- [Problem] What is needed is a word-for-word restatement of all the entries.
BEGIN Dataset extract
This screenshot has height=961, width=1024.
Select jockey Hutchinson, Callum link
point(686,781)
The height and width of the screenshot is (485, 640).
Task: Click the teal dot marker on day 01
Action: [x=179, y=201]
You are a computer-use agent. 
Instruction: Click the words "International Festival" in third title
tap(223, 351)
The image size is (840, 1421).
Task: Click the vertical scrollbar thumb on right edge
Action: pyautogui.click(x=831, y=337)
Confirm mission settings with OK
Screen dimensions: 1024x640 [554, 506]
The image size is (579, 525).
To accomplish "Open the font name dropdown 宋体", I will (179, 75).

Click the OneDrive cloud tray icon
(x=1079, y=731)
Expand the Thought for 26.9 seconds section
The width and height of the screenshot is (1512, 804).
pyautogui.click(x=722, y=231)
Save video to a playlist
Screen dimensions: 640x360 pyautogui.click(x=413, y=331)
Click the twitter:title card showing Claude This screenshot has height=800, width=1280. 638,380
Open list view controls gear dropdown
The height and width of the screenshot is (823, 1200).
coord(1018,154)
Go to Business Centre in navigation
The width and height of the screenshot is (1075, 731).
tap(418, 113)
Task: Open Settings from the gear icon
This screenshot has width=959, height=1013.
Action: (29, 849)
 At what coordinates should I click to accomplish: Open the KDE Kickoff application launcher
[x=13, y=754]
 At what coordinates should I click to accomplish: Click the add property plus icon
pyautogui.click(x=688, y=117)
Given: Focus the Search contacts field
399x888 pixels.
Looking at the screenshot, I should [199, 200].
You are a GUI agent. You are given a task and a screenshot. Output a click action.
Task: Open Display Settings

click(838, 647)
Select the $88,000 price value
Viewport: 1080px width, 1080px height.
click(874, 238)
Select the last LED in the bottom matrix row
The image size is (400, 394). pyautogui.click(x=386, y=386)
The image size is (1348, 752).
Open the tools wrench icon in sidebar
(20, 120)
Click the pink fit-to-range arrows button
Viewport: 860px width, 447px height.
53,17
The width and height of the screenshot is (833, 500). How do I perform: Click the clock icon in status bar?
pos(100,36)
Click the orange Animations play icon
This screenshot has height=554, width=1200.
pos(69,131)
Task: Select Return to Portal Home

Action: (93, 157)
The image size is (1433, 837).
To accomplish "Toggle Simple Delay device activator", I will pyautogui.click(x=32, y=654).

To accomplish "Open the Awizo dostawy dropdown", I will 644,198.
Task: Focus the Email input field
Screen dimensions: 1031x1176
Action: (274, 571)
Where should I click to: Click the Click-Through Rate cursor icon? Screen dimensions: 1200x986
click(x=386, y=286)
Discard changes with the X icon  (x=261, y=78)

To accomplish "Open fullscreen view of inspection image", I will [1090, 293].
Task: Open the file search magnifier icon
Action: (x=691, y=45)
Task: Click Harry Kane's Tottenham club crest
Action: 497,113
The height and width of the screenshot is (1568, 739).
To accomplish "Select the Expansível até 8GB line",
END Dataset extract
- [Answer section]
This screenshot has height=961, width=1024.
Select jockey Hutchinson, Callum link
point(686,781)
The height and width of the screenshot is (485, 640).
Task: Click the teal dot marker on day 01
Action: [x=179, y=201]
You are a computer-use agent. 
Instruction: Click the words "International Festival" in third title
tap(223, 351)
The image size is (840, 1421).
Task: Click the vertical scrollbar thumb on right edge
Action: pyautogui.click(x=831, y=337)
Confirm mission settings with OK
Screen dimensions: 1024x640 [554, 506]
The image size is (579, 525).
To accomplish "Open the font name dropdown 宋体", I will (179, 75).

Click the OneDrive cloud tray icon
(x=1079, y=731)
Expand the Thought for 26.9 seconds section
The width and height of the screenshot is (1512, 804).
pyautogui.click(x=722, y=231)
Save video to a playlist
Screen dimensions: 640x360 pyautogui.click(x=413, y=331)
Click the twitter:title card showing Claude This screenshot has height=800, width=1280. 638,380
Open list view controls gear dropdown
The height and width of the screenshot is (823, 1200).
coord(1018,154)
Go to Business Centre in navigation
The width and height of the screenshot is (1075, 731).
tap(418, 113)
Task: Open Settings from the gear icon
This screenshot has width=959, height=1013.
Action: (29, 849)
 At what coordinates should I click to accomplish: Open the KDE Kickoff application launcher
[x=13, y=754]
 At what coordinates should I click to accomplish: Click the add property plus icon
pyautogui.click(x=688, y=117)
Given: Focus the Search contacts field
399x888 pixels.
Looking at the screenshot, I should [199, 200].
You are a GUI agent. You are given a task and a screenshot. Output a click action.
Task: Open Display Settings

click(838, 647)
Select the $88,000 price value
Viewport: 1080px width, 1080px height.
click(874, 238)
Select the last LED in the bottom matrix row
The image size is (400, 394). pyautogui.click(x=386, y=386)
The image size is (1348, 752).
Open the tools wrench icon in sidebar
(20, 120)
Click the pink fit-to-range arrows button
Viewport: 860px width, 447px height.
53,17
The width and height of the screenshot is (833, 500). How do I perform: Click the clock icon in status bar?
pos(100,36)
Click the orange Animations play icon
This screenshot has height=554, width=1200.
pos(69,131)
Task: Select Return to Portal Home

Action: (93, 157)
The image size is (1433, 837).
To accomplish "Toggle Simple Delay device activator", I will pyautogui.click(x=32, y=654).

To accomplish "Open the Awizo dostawy dropdown", I will 644,198.
Task: Focus the Email input field
Screen dimensions: 1031x1176
Action: (274, 571)
Where should I click to: Click the Click-Through Rate cursor icon? Screen dimensions: 1200x986
click(x=386, y=286)
Discard changes with the X icon  (x=261, y=78)

To accomplish "Open fullscreen view of inspection image", I will [1090, 293].
Task: Open the file search magnifier icon
Action: (x=691, y=45)
Task: Click Harry Kane's Tottenham club crest
Action: 497,113
The height and width of the screenshot is (1568, 739).
To accomplish "Select the Expansível até 8GB line",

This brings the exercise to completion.